Constipation is a prevalent gastrointestinal disorder affecting approximately 10% of the global population, significantly impacting patients’ physical and psychological health. Recent research underscores the close relationship between gut microbiota and constipation occurrence. However, consensus on the characteristic microbiota and metabolites associated with constipation remains elusive. To address this, we have initiated the CGMP (Chinese Gut Motility Project), a prospective cohort study focusing on Chinese patients with constipation, in collaboration with multiple hospitals in Shanghai and Jiangsu. This project aims to enroll at least 2000 patients with constipation and 500 healthy controls from several centers. Comprehensive data collection will include demographics, diet, lifestyle, medical history, mental health, and biological samples such as blood, stool, saliva, and biopsy tissue. Multi-omics analyses (metagenomics, metabolomics, and transcriptomics) will be performed to integrate various data types for an exhaustive analysis of constipation.
The CGMP aims to establish a microbiota-based diagnostic system and predictive model for constipation, facilitating differentiation between constipated patients and non-constipated controls. This approach promises a novel, non-invasive method for clinical diagnosis of constipation. Additionally, personalized clinical and microbiota-targeted dietary intervention strategies will be developed based on gut microbiota characteristics for different types of constipation. Ultimately, a comprehensive microbiological diagnostic platform for constipation will be established offering new opportunities for precision medicine in the treatment and management of constipation. Show All

Figure1.CGMP Cohort Flowchart.
a. Patient recruitment; b. Questionnaire information survey and sample collection; c. Histological determination and analysis; d. Exploration of constipated population flora characteristics and construction of diagnostic model; e. Development of constipated microbiota-targeted food therapy.

Revealing Biomarkers of Constipation through Multi-omics

The CGMP will initially screen patients with constipation according to the Rome IV criteria. In accordance with relevant standards, patients who do not meet the requirements, such as those who have recently taken laxatives, will be excluded. Further clinical indicator tests will be carried out, and relevant questionnaire information will be collected. After obtaining informed consent, the collection of data and biological samples will be conducted.

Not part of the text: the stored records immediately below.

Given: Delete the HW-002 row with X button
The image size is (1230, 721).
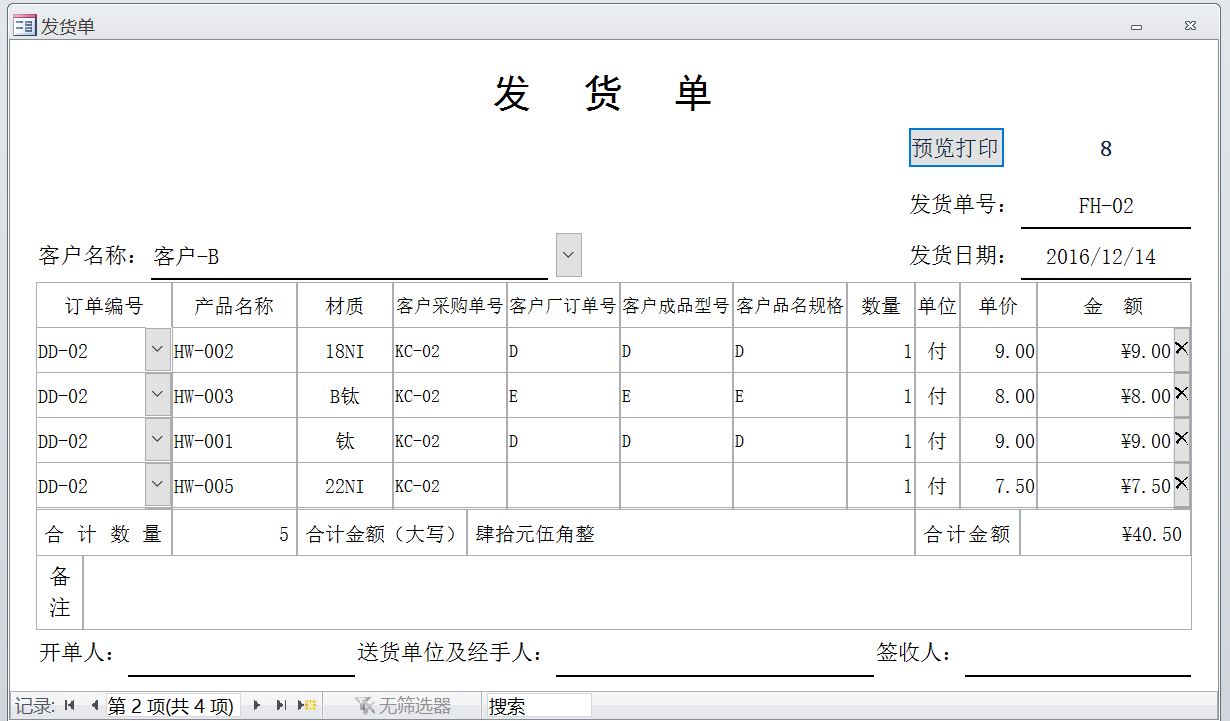Looking at the screenshot, I should [1181, 349].
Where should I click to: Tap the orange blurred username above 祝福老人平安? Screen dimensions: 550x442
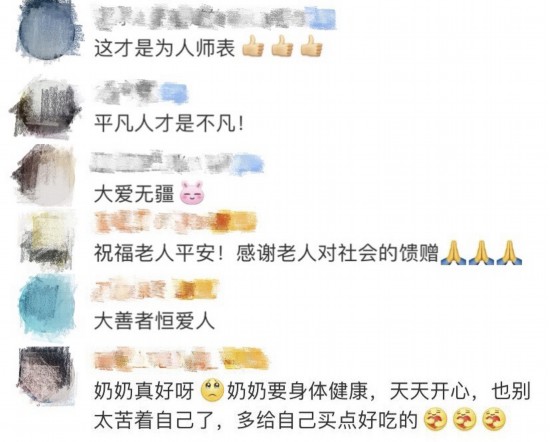click(x=175, y=221)
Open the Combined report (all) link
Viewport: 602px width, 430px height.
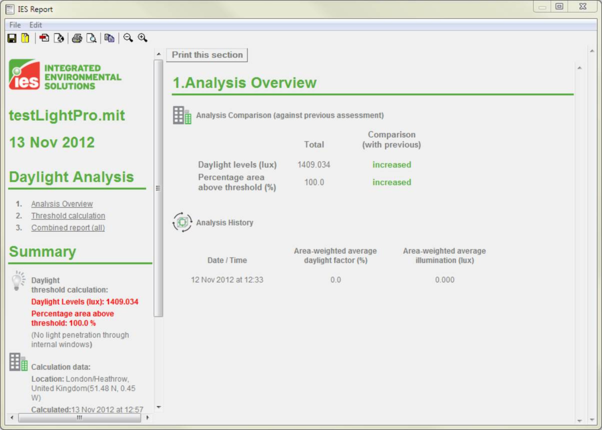(x=68, y=228)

The relevant blood, feces, saliva, and intestinal mucosa samples will be collected within one week after the completion of recruitment to complete the collection of baseline sample information.In addition, apart from the collection of relevant samples and information at the baseline, the healthy and constipated patients included in the study will be followed up for up to one year to monitor their constipation status. Fecal and saliva samples will be collected once a month, with a total of 12 collections of fecal and saliva samples. For individual patients with active diseases, additional blood and intestinal mucosa samples will be collected simultaneously when collecting fecal samples. And the collection of these samples, like that of the baseline samples, will be carried out in local medical centers.Later, multi-omics assays of the samples will be performed through the microbiome, metabolome, transcriptome, and proteome to explore the characteristic flora and metabolic features of patients with constipation and construct a constipation diagnosis test system and prediction model based on the microbiota. Show All

Figure2.The Flowchart of Population Recruitment, Sample Collection and Analysis for CGMP cohort.
a. Patient recruitment process; b. Questionnaire information, sample collection, and data analysis process.

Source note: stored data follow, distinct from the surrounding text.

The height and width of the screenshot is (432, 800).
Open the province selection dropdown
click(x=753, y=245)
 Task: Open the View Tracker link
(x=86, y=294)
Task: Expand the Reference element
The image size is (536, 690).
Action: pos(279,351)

Intervention with Microbiota-Targeted Food Formulations

Conventional microbiological treatments for constipation often fail to address the needs of all patients due to inter-individual differences in gut microbiota composition and function. Microbiota-directed foods (MDF), designed to regulate the consumer's intestinal community characteristics, have garnered attention for their potential to precisely shape or re-establish a healthy gut microbiota, thereby preventing or alleviating related diseases. The CGMP aims to develop MDF formulas tailored to the microbiota profiles of constipated patients. This approach seeks to create a novel therapeutic modality that improves constipation symptoms by targeting and modulating the specific microbiota of affected individuals. Dietary ingredients will be screened based on microbiota characteristics, including metabolic function and substrate utilization, and validated through initial formulation tests. These formulations will then undergo further validation in clinical trials . Enrolled patients willing to receive the dietary formulations will consume them daily for one month. They will undergo an on-site assessment at the hospital after one month, with follow-up visits at one month and six months post-intervention to evaluate constipation status and microbiota improvement. Show All

Figure3.Development and Intervention of Targeted Foods.
a. Typing of constipation patients based on intestinal flora; b. Identification of potential regulatory factors based on microbiota characteristics and further compounding for validation; c. The clinical intervention process of microbiota-targeted foods.